Xenophon in Seven Volumes Vol 4; Marchant, E. C. (Edgar Cardew), 1864-1960, translator; Marchant, E. C. (Edgar Cardew), 1864-1960, editor

It is due to him that a conversation he had with Antiphon the Sophist should not go unrecorded. Antiphon came to Socrates with the intention of drawing his companions away from him, and spoke thus in their presence.

Socrates, I supposed that philosophy must add to one’s store of happiness. But the fruits you have reaped from philosophy are apparently very different. For example, you are living a life that would drive even a slave to desert his master. Your meat and drink are of the poorest: the cloak you wear is not only a poor thing, but is never changed summer or winter; and you never wear shoes or tunic.

Besides you refuse to take money, the mere getting of which is a joy, while its possession makes one more independent and happier. Now the professors of other subjects try to make their pupils copy their teachers: if you too intend to make your companions do that, you must consider yourself a professor of unhappiness.

To this Socrates replied: Antiphon, you seem to have a notion that my life is so miserable, that I feel sure you would choose death in preference to a life like mine. Come then, let us consider together what hardship you have noticed in my life.

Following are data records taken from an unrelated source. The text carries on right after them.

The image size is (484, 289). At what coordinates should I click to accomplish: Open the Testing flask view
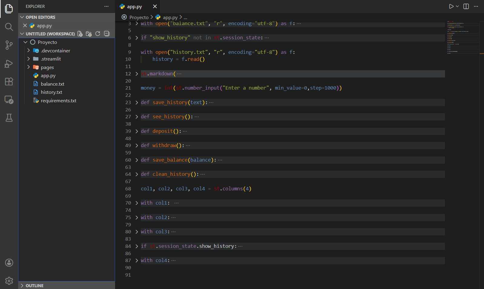(9, 118)

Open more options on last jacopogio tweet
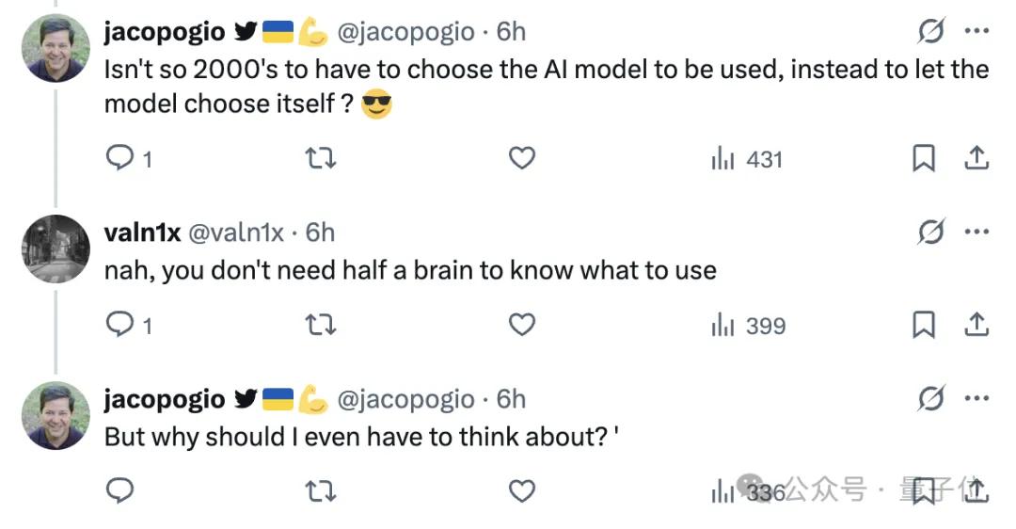[x=976, y=398]
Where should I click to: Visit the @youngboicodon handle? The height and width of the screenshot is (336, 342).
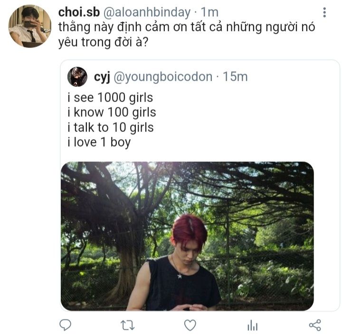click(x=163, y=77)
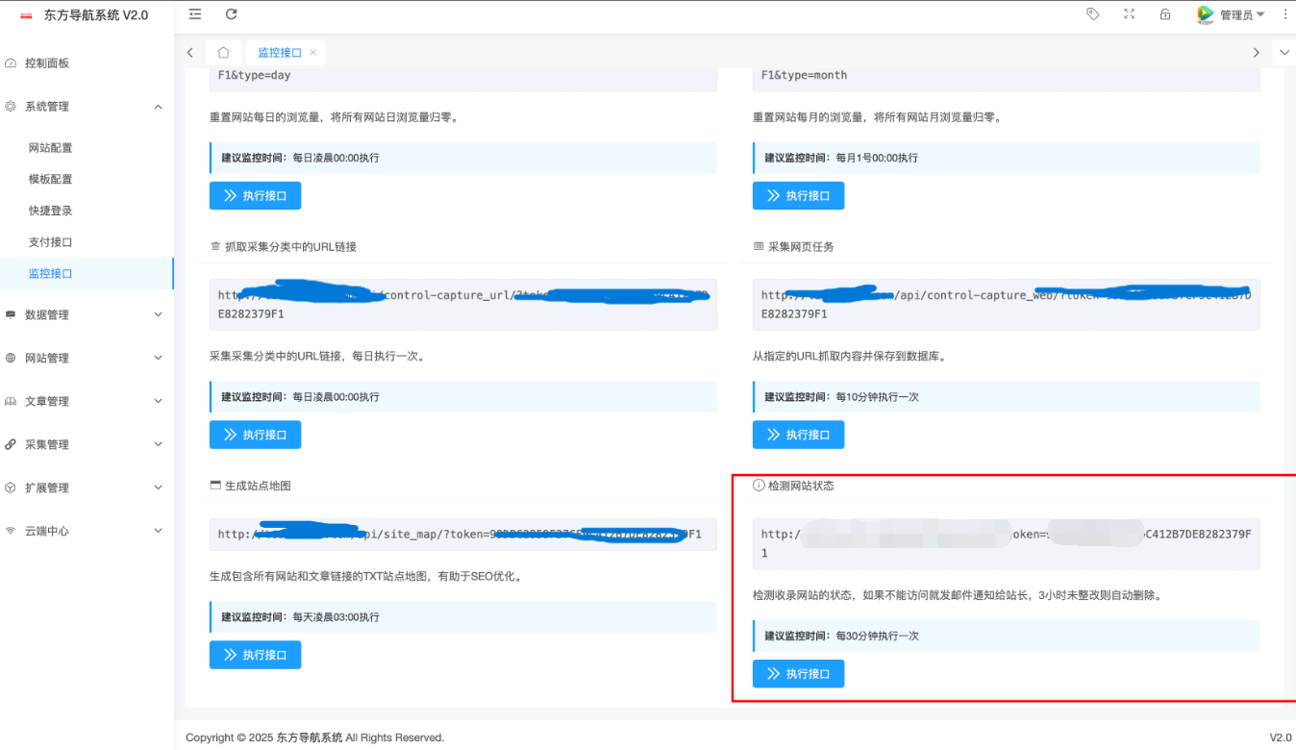Viewport: 1296px width, 750px height.
Task: Click the lock screen icon
Action: click(1164, 13)
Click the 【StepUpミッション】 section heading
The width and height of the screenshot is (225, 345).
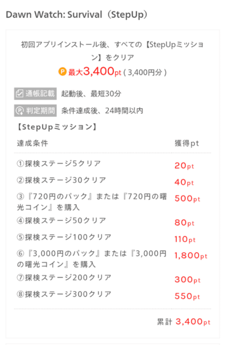[57, 127]
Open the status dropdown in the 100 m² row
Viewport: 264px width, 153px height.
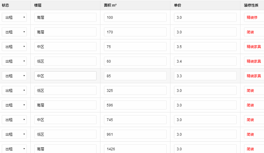click(x=14, y=18)
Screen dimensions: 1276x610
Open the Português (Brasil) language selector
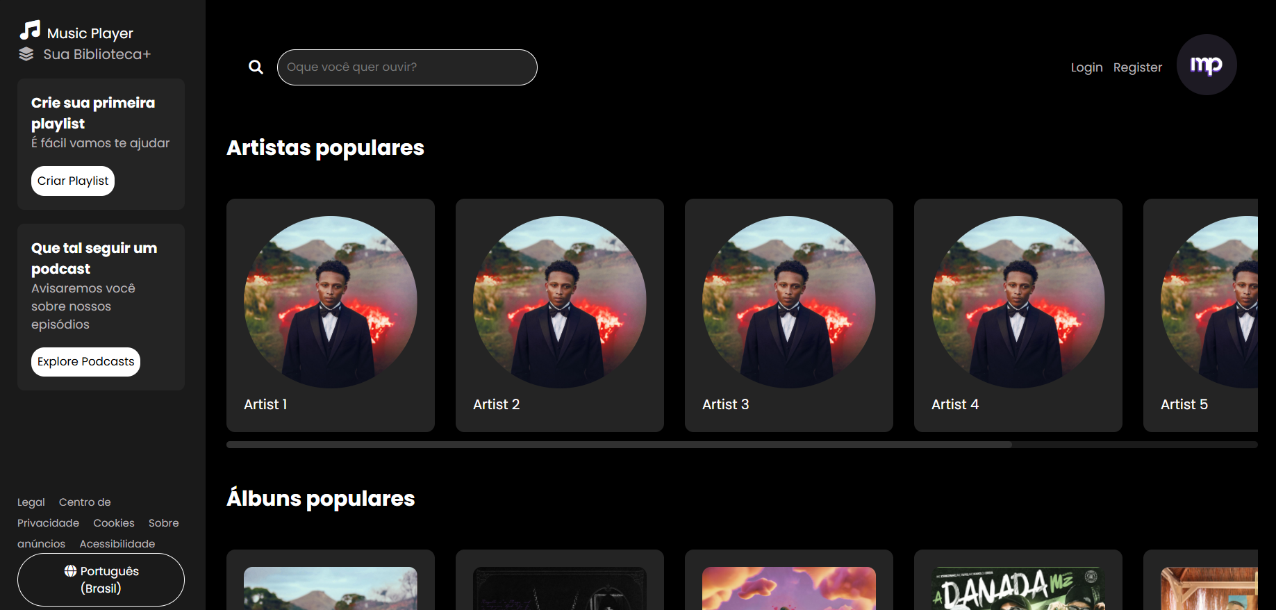point(101,579)
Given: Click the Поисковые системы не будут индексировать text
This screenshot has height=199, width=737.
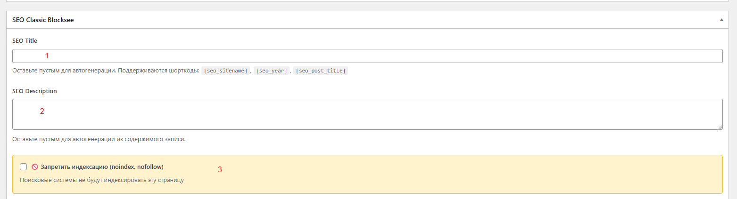Looking at the screenshot, I should pos(101,180).
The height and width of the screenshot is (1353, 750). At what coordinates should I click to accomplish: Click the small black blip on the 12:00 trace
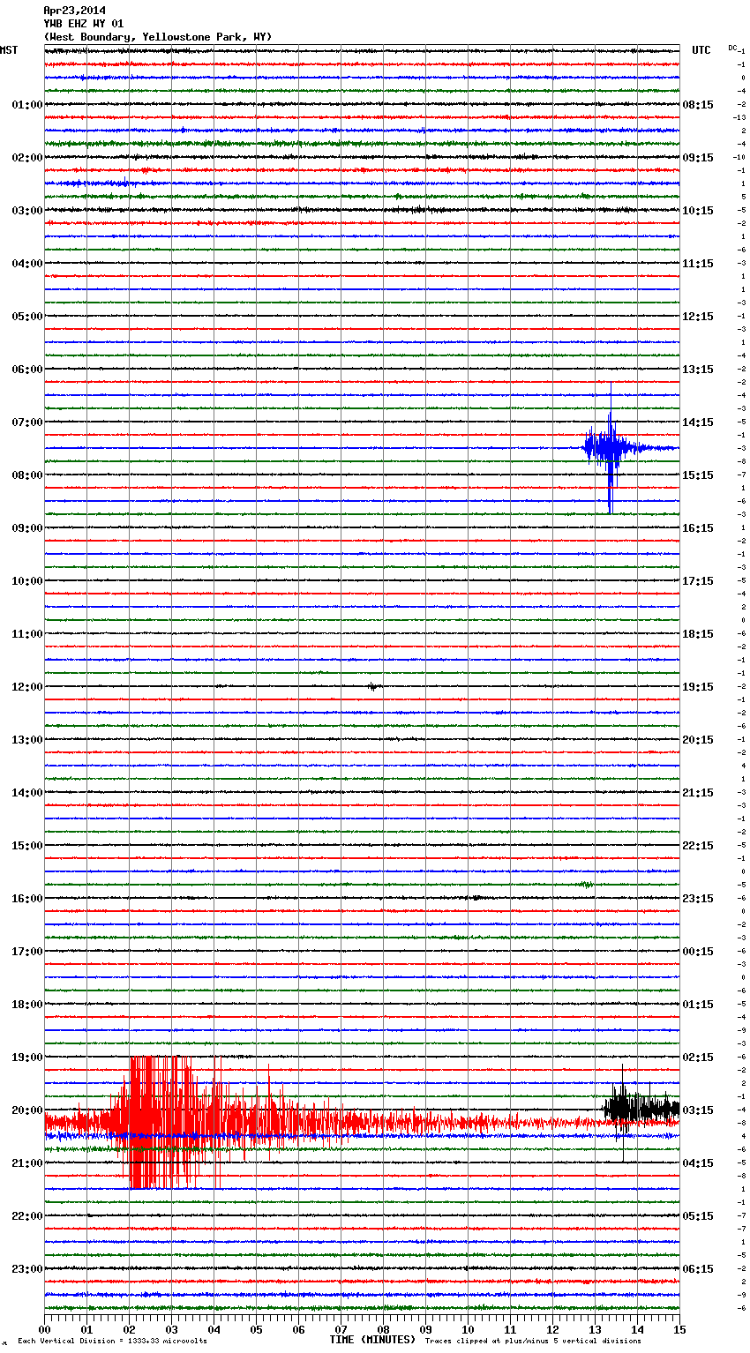pos(374,686)
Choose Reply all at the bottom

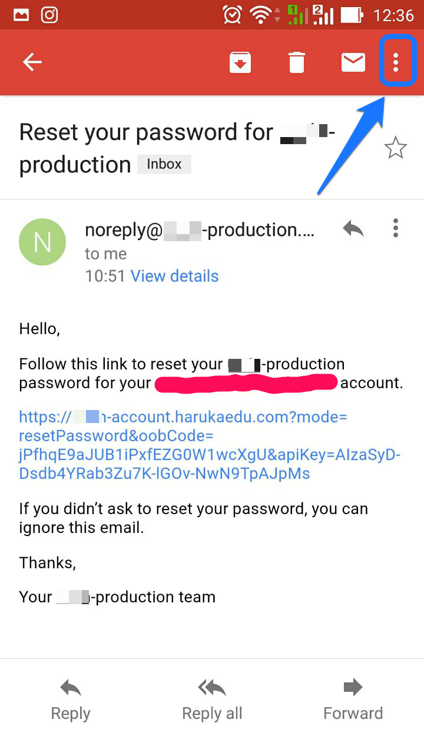212,700
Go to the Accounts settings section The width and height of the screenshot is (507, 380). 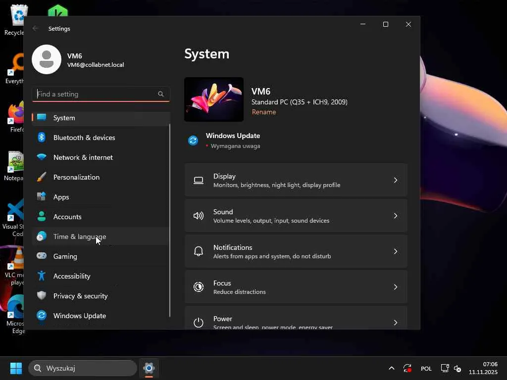pos(67,217)
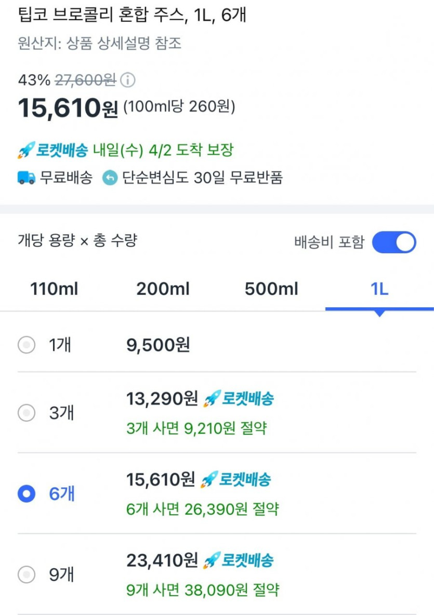Select the 6개 quantity radio button
The height and width of the screenshot is (615, 434).
[27, 494]
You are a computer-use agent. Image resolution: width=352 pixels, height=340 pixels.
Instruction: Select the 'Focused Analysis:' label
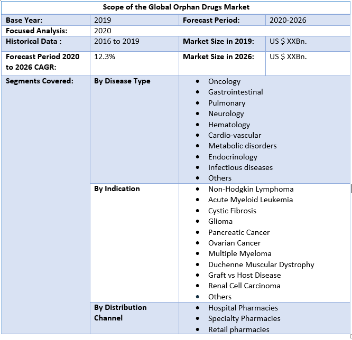[36, 31]
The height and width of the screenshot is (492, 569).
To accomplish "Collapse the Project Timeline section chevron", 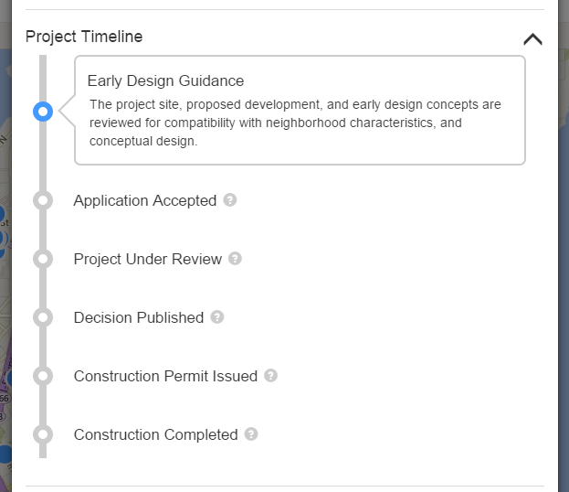I will pos(532,38).
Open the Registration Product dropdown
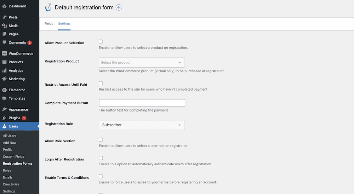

Is it that those who take money are bound to carry out the work for which they get a fee, while I, because I refuse to take it, am not obliged to talk with anyone against my will? Or do you think my food poor because it is less wholesome than yours or less nourishing? or because my viands are harder to get than yours, being scarcer and more expensive? or because your diet is more enjoyable than mine? Do you not know that the greater the enjoyment of eating the less the need of sauce; the greater the enjoyment of drinking, the less the desire for drinks that are not available?

As for cloaks, they are changed, as you know, on account of cold or heat. And shoes are worn as a protection to the feet against pain and inconvenience in walking. Now did you ever know me to stay indoors more than others on account of the cold, or to fight with any man for the shade because of the heat, or to be prevented from walking anywhere by sore feet?